▶ _Description of the task_:
Would you output the following records verbatim and skip the images in them?

▶ _Data_:

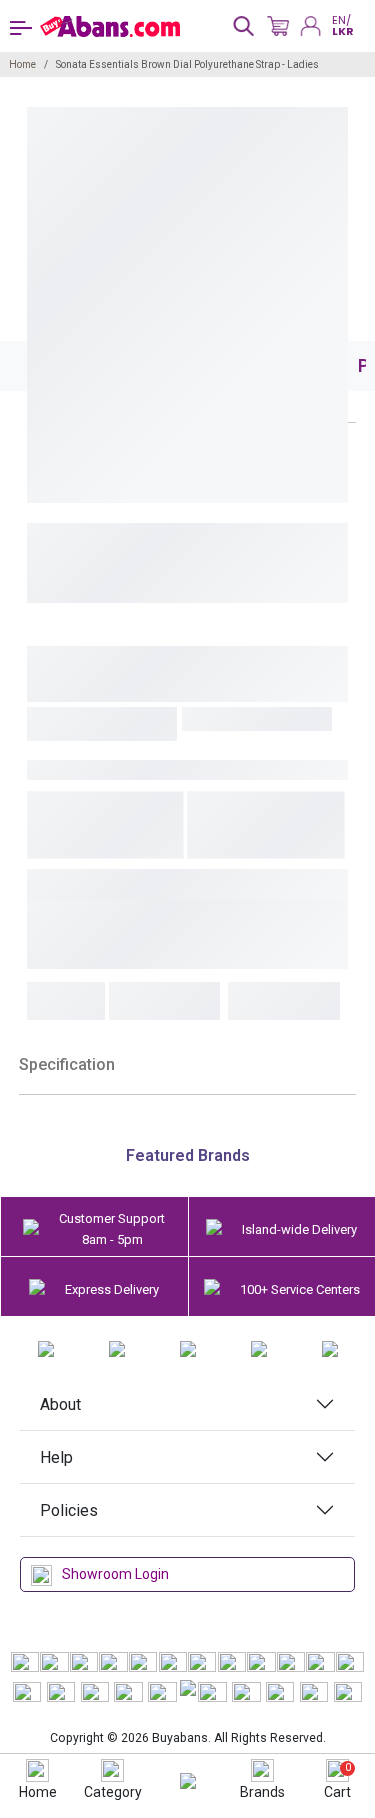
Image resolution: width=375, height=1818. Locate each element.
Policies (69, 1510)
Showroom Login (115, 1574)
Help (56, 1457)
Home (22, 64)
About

▶ _Output of the exercise_:
Image resolution: width=375, height=1818. Locate each element.
Policies (69, 1510)
Showroom Login (115, 1574)
Help (56, 1457)
Home (22, 64)
About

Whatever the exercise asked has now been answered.